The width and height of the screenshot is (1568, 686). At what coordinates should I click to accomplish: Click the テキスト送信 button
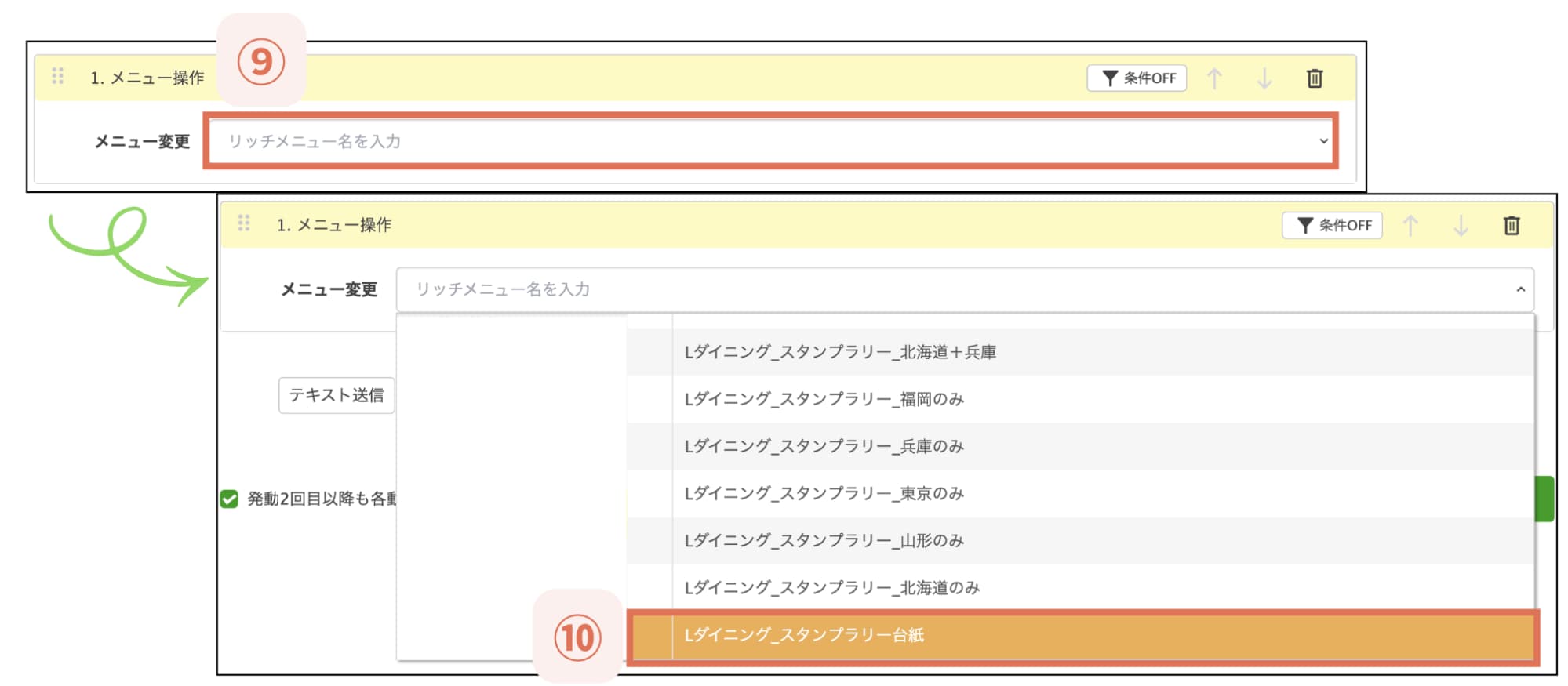point(337,396)
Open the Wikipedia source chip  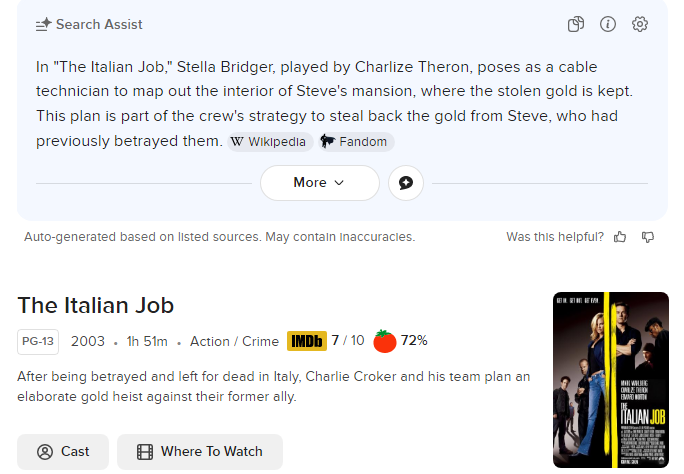(270, 142)
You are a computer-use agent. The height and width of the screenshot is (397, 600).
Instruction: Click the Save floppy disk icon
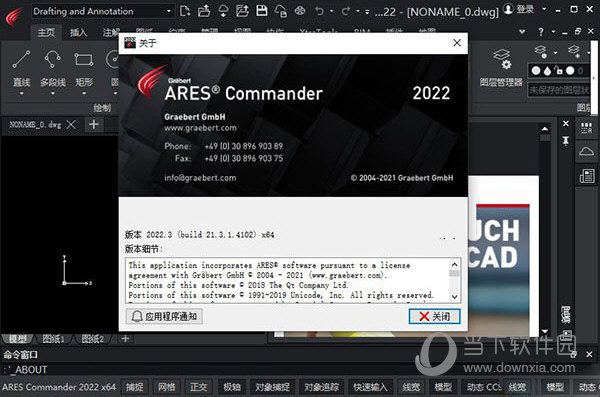262,11
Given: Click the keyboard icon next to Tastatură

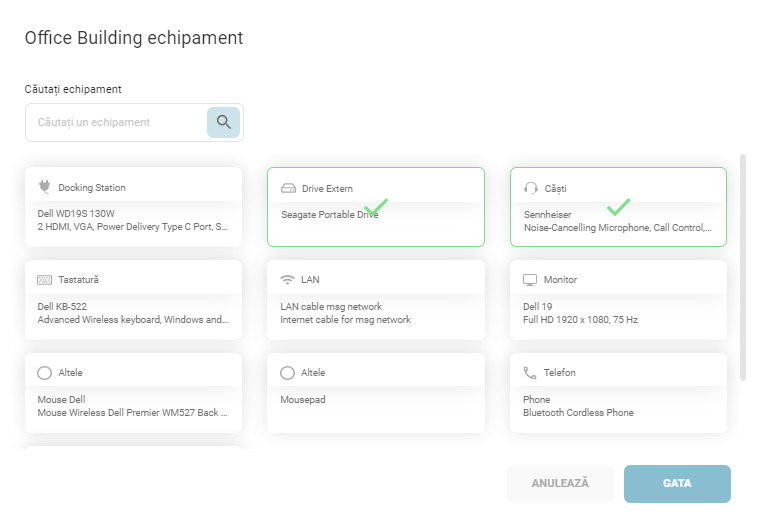Looking at the screenshot, I should (x=44, y=280).
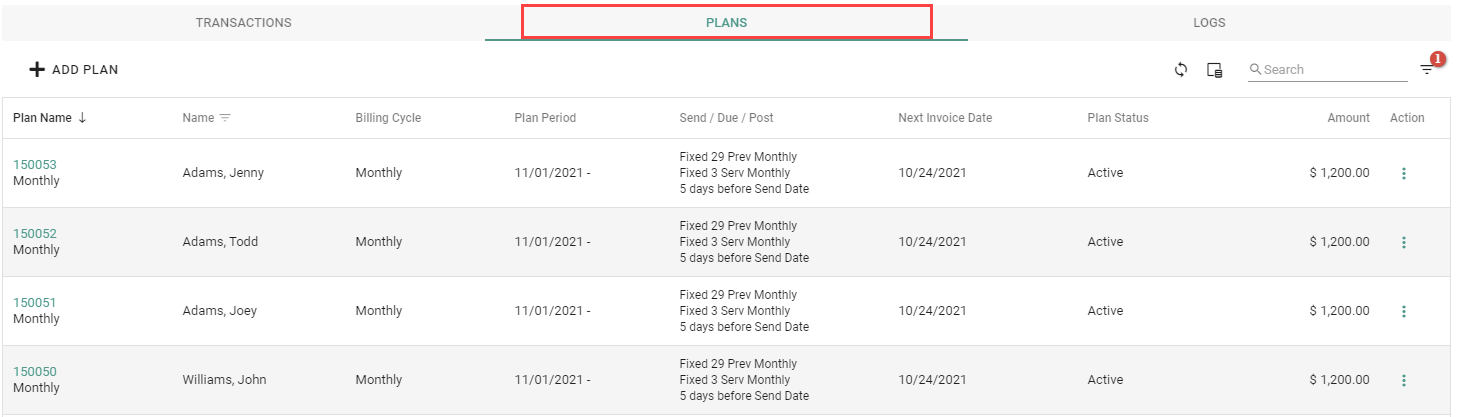Select the Plans tab
Screen dimensions: 1462x417
click(726, 22)
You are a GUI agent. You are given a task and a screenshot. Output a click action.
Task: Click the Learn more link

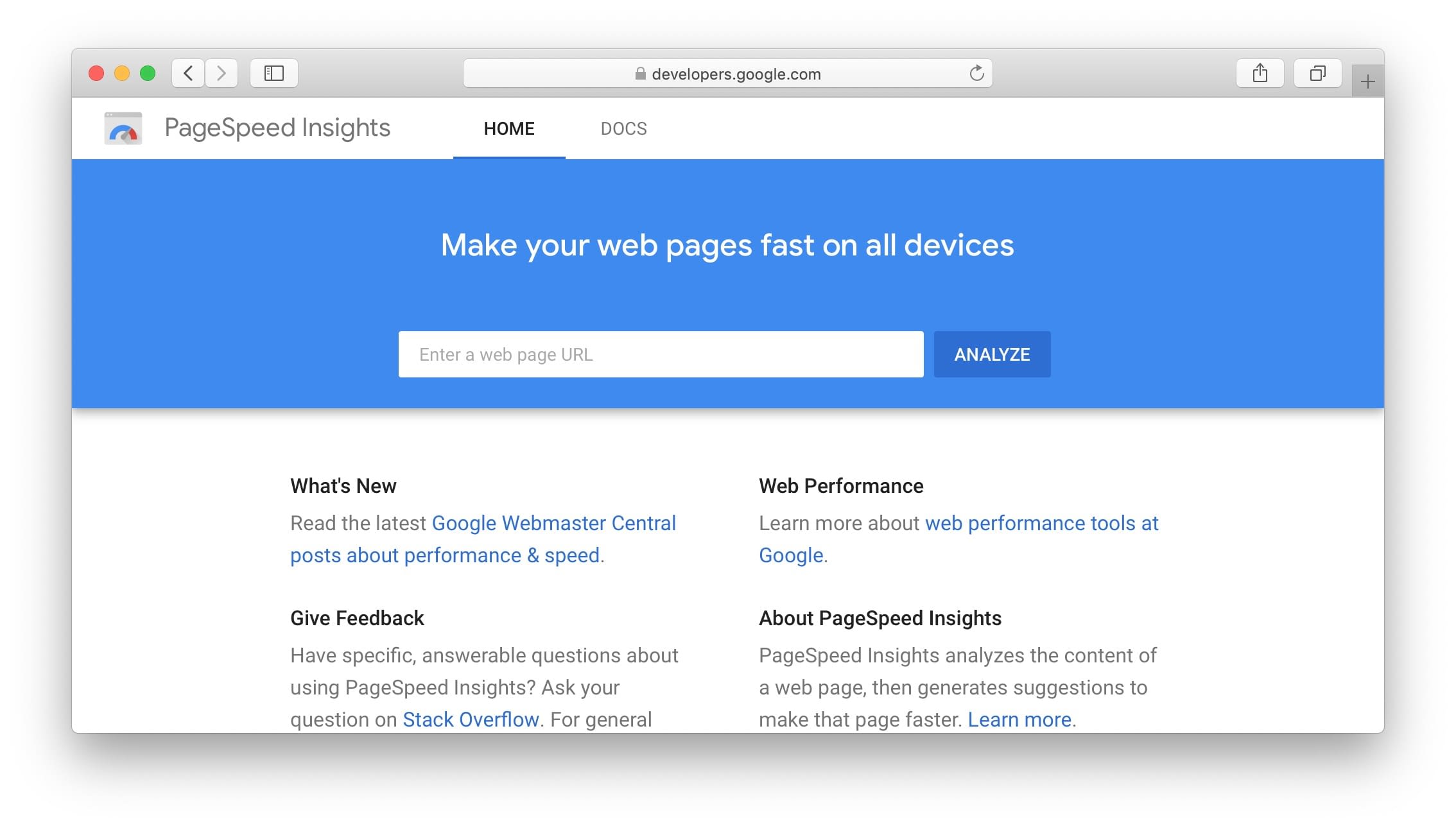tap(1019, 720)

=====

* Task directions
Scan the records above, then copy out each line that mentions "agent".

* Answer box
You are a computer-use agent. The height and width of the screenshot is (397, 600).
You are a GUI agent. You are given a task and a screenshot. Output a click action.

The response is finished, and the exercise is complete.